▸ Exercise requirements
Work through the data below and copy out every line where "agent" is found.

○ ○ ○ ○ ○

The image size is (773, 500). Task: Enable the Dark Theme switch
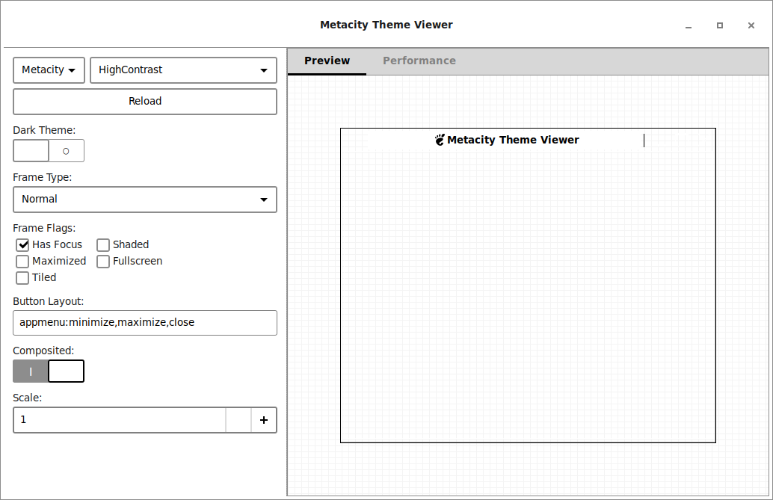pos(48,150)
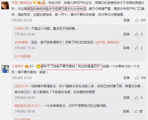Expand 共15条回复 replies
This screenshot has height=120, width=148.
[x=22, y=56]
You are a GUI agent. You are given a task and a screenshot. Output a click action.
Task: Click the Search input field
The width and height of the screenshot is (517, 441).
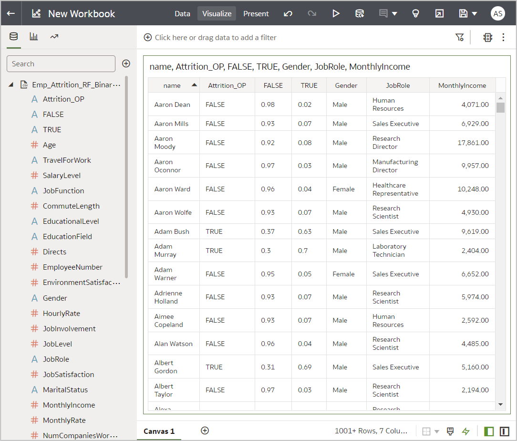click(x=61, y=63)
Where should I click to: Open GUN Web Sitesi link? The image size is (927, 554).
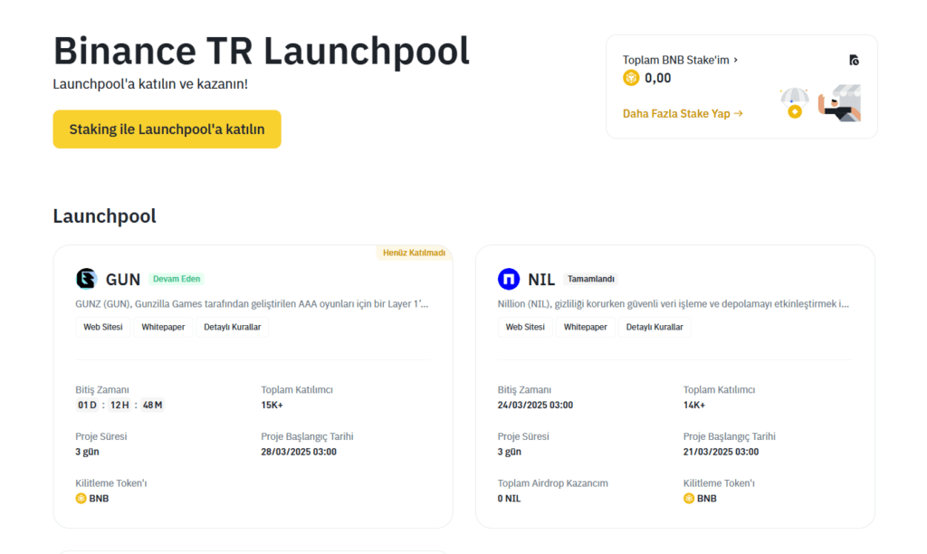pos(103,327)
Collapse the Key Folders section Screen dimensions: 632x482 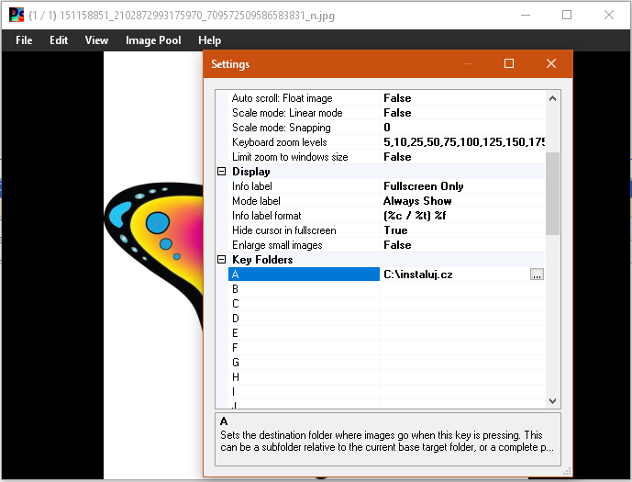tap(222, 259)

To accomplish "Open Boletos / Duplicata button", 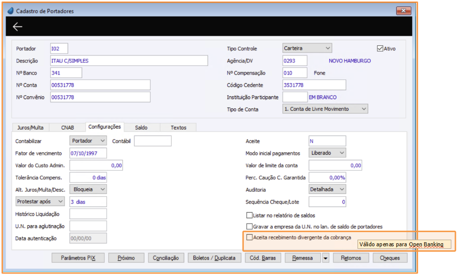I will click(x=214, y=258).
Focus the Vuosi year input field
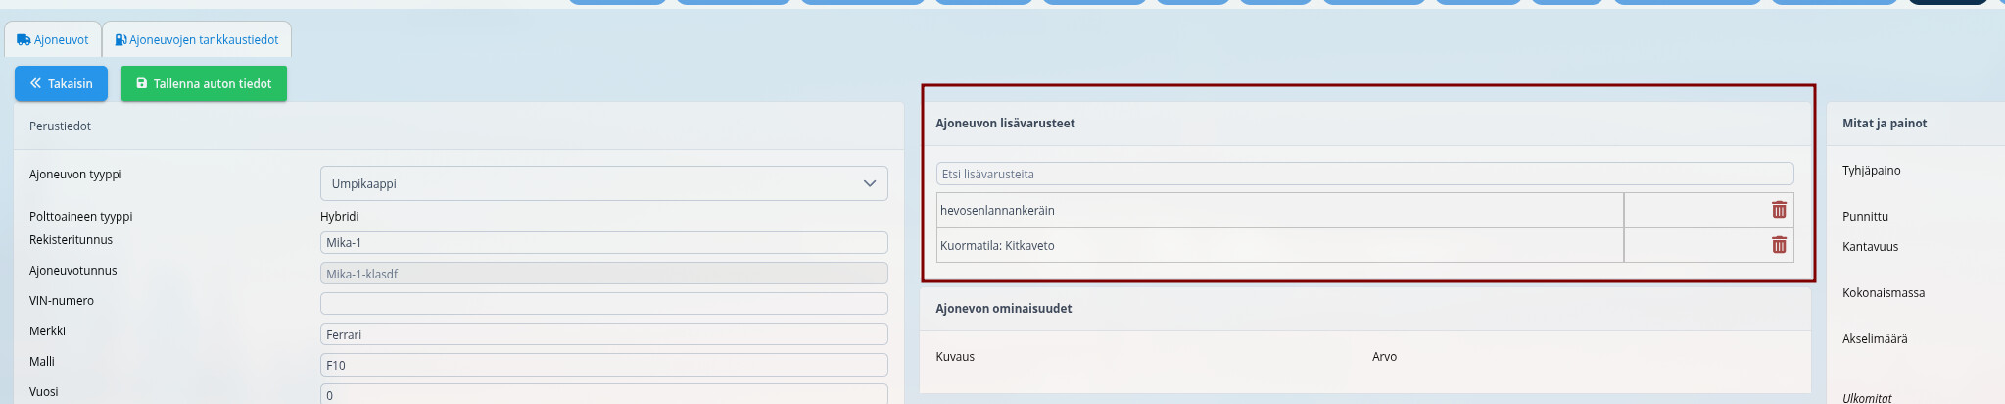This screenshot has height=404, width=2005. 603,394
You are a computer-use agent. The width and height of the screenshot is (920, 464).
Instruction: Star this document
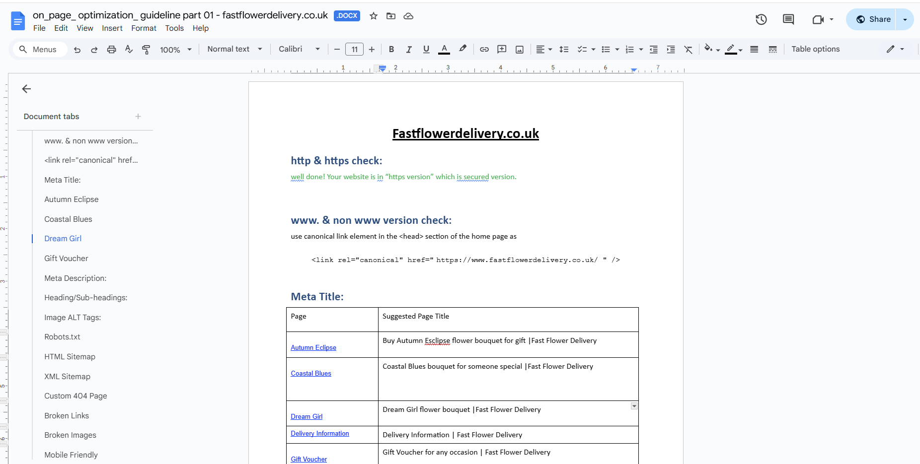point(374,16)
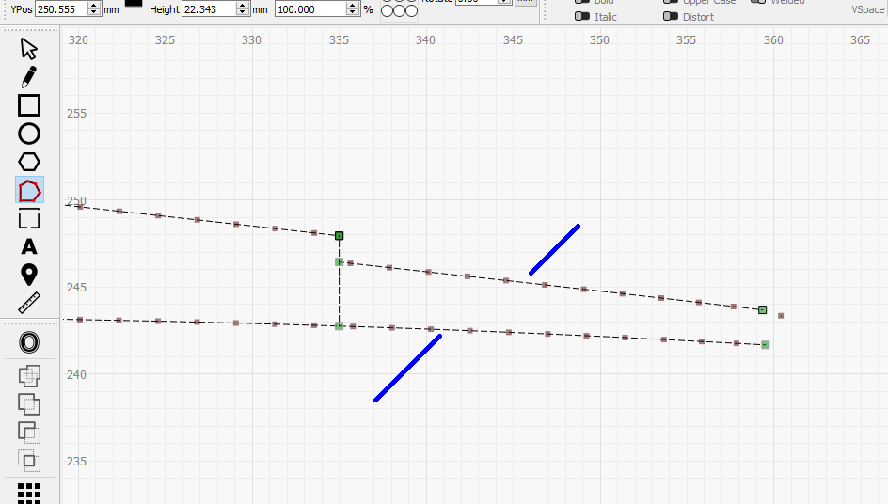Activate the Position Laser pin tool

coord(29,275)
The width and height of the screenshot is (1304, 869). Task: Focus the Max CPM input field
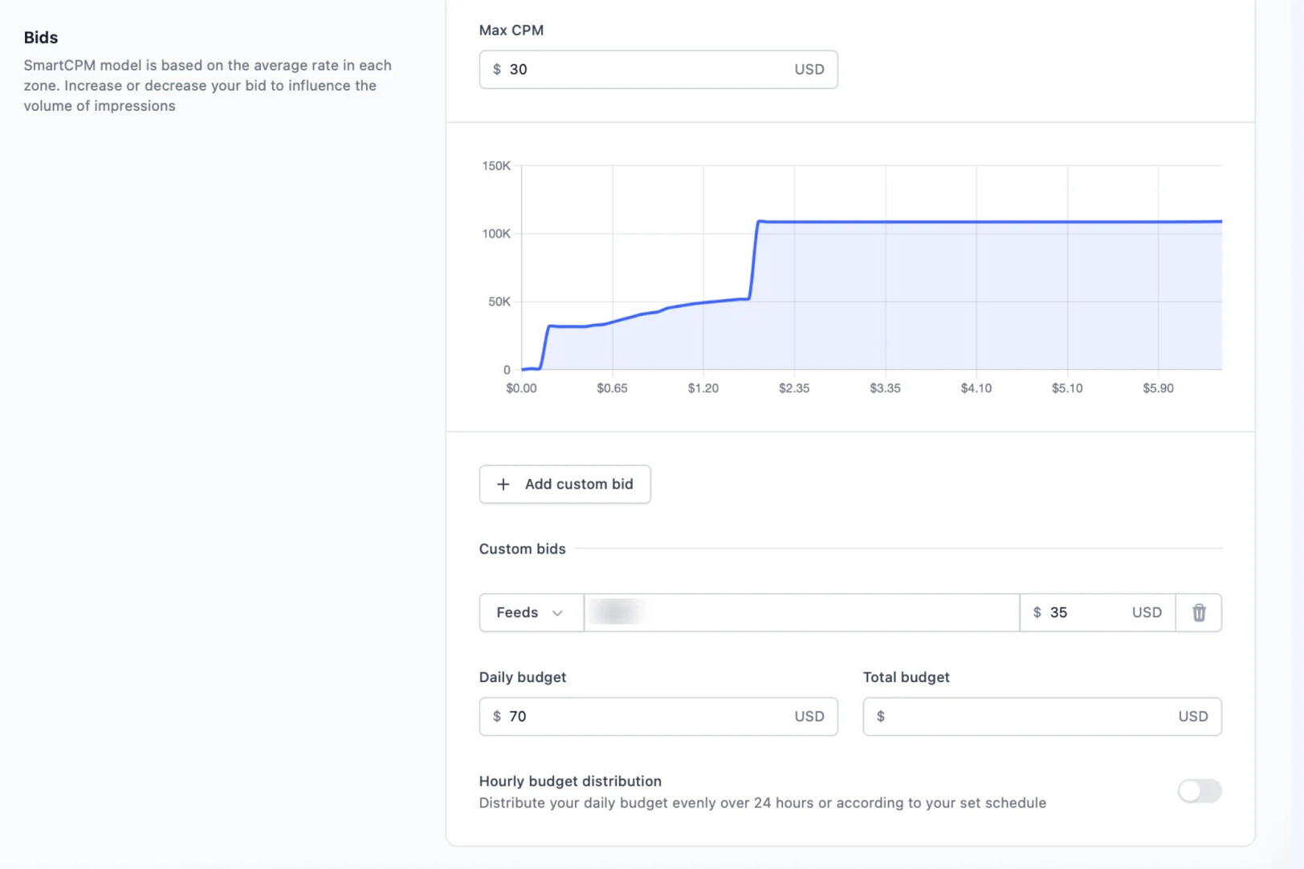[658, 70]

○ ○ ○ ○ ○

▸ Reply to the exercise
You are a GUI agent. You are given a task and a screenshot. Output a click action.
You are a computer-use agent. The width and height of the screenshot is (920, 464).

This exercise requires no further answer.